— Request —
Replace "Screen dimensions" with "Display size" throughout the entries below, keep everything else unchanged, and leave the pictures out when you write them again.

— Data to process —
━━━━━━━━━━

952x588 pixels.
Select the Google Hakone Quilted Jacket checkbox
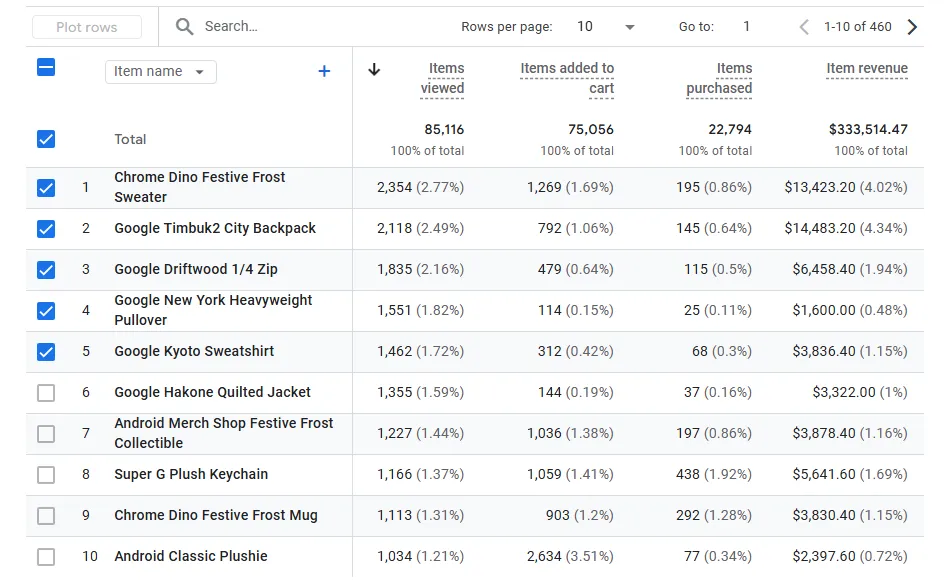(46, 393)
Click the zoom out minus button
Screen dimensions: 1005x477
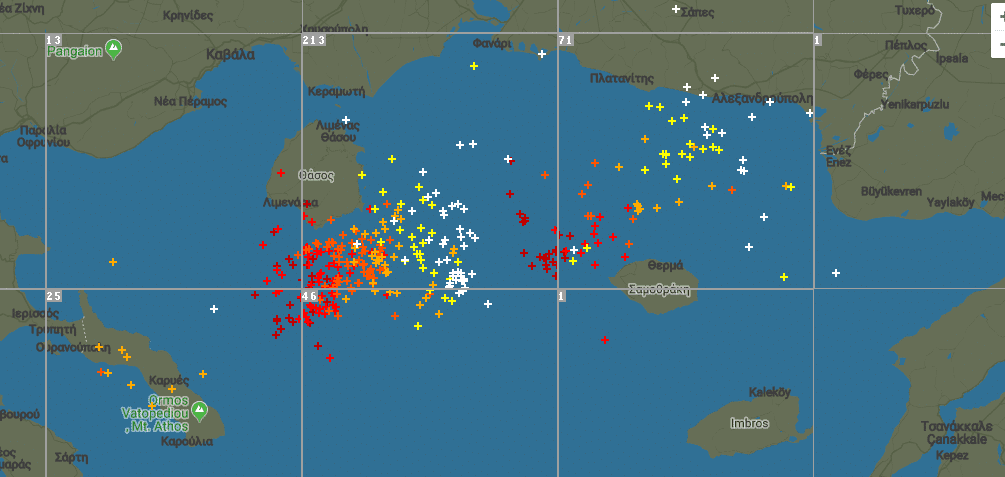pos(999,46)
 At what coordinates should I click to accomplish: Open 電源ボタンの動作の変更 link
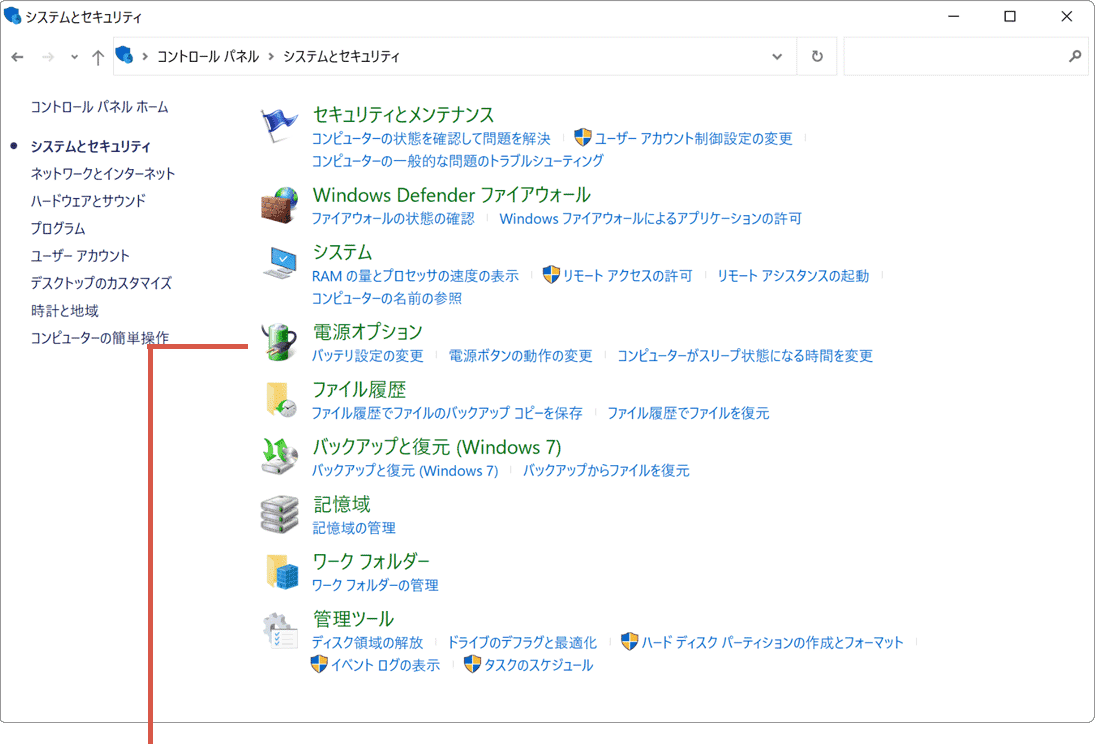[x=520, y=355]
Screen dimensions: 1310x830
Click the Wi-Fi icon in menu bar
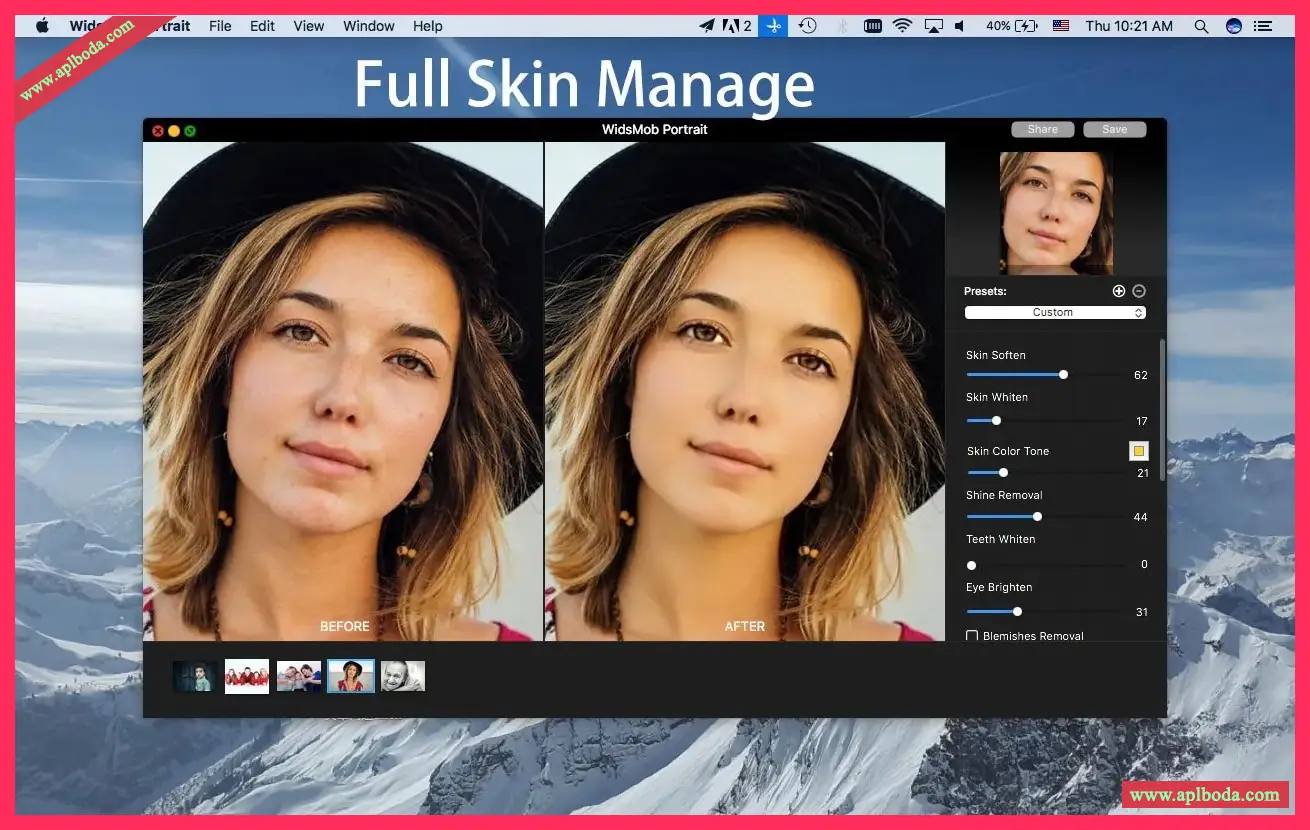click(x=903, y=26)
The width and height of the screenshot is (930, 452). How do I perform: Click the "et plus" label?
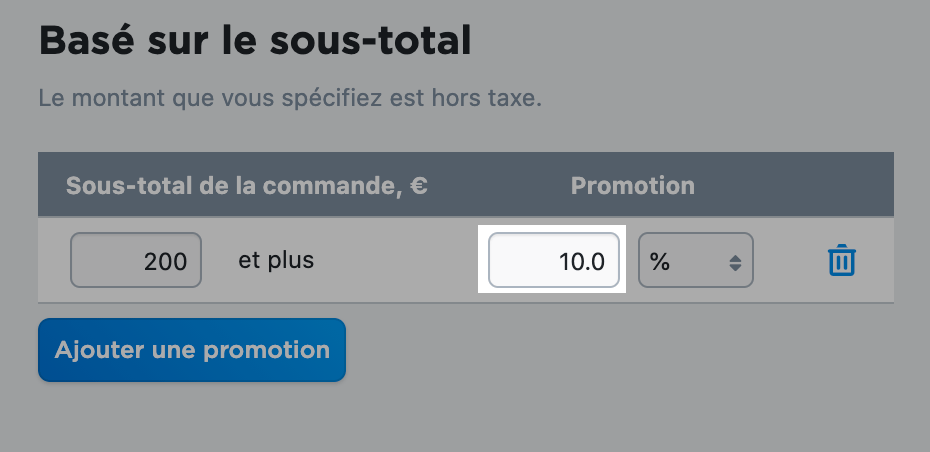coord(276,260)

━━━━━━━━━━

— The answer —
952x588 pixels.
Select the Google Hakone Quilted Jacket checkbox
(46, 393)
Click the zoom out minus button
Display size: 1005x477
pos(999,46)
 At what coordinates should I click to accomplish: Open 電源ボタンの動作の変更 link
[x=520, y=355]
Display size: 1310x830
Click the Wi-Fi icon in menu bar
click(x=903, y=26)
The width and height of the screenshot is (930, 452). How do I perform: Click the "et plus" label?
coord(276,260)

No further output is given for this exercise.